Surreal, playful and elegantly artful, this visually arresting, near-silent piece of light-footed expressionism looks like a 1920s Fritz Lang film, created through state-of-the-art digital camerawork and handfuls of industrial-strength hallucinogens.
The story follows the adventures of an inventor and his decidedly offbeat family as they try to foil the plans of the sinister Mr TV, a television station owner whose broadcasts have literally struck their whole city dumb. Mr TV has appropriated the one citizen who still has the ability to articulate her thoughts (through song) into one of his television shows, but his intentions towards her and her similarly-gifted but eyeless son are less than honourable.
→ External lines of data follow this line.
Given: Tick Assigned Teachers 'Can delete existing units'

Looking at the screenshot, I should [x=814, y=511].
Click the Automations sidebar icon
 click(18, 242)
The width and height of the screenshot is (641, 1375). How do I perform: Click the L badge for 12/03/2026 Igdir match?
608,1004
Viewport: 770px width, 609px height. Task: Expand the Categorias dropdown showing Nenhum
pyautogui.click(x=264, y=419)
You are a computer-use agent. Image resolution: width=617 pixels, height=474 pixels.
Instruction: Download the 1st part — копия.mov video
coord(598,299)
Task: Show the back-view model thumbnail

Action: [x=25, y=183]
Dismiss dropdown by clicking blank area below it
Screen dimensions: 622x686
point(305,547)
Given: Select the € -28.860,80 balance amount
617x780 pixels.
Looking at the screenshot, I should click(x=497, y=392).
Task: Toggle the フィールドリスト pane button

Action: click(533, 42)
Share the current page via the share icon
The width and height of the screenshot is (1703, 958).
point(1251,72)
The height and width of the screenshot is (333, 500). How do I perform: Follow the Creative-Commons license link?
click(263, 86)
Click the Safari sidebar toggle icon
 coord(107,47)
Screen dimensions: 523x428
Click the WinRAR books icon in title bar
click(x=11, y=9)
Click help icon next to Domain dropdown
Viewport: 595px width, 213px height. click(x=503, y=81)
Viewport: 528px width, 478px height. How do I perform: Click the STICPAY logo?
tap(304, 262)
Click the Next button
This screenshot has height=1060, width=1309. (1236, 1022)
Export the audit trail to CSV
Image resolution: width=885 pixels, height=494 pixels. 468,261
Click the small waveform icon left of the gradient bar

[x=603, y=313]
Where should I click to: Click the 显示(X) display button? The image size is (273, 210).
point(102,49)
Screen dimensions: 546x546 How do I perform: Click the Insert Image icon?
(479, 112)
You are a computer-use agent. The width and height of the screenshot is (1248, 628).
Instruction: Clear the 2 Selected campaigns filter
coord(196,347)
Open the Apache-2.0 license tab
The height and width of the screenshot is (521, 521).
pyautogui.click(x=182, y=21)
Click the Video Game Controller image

However you read it, this is confident filmmaking, unashamedly full of awestruck wonderment for the spectacle of fantasy storytelling, which aims to delight as well as fly the flag of experimentalism. As such, it is likely to appeal to children weaned on CGI and Xbox as much as it will to the committed enthusiast of cinema history.
An entire city has lost its voice. Mr. TV, the owner of the city’s only television channel, is carrying out a secret, sinister plan to subject all of the city’s inhabitants to his will forever more. A visually stunning, black and white, near silent sci-fi film. Mysterious and haunting, with echoes of Tim Burton and Terry Gilliam.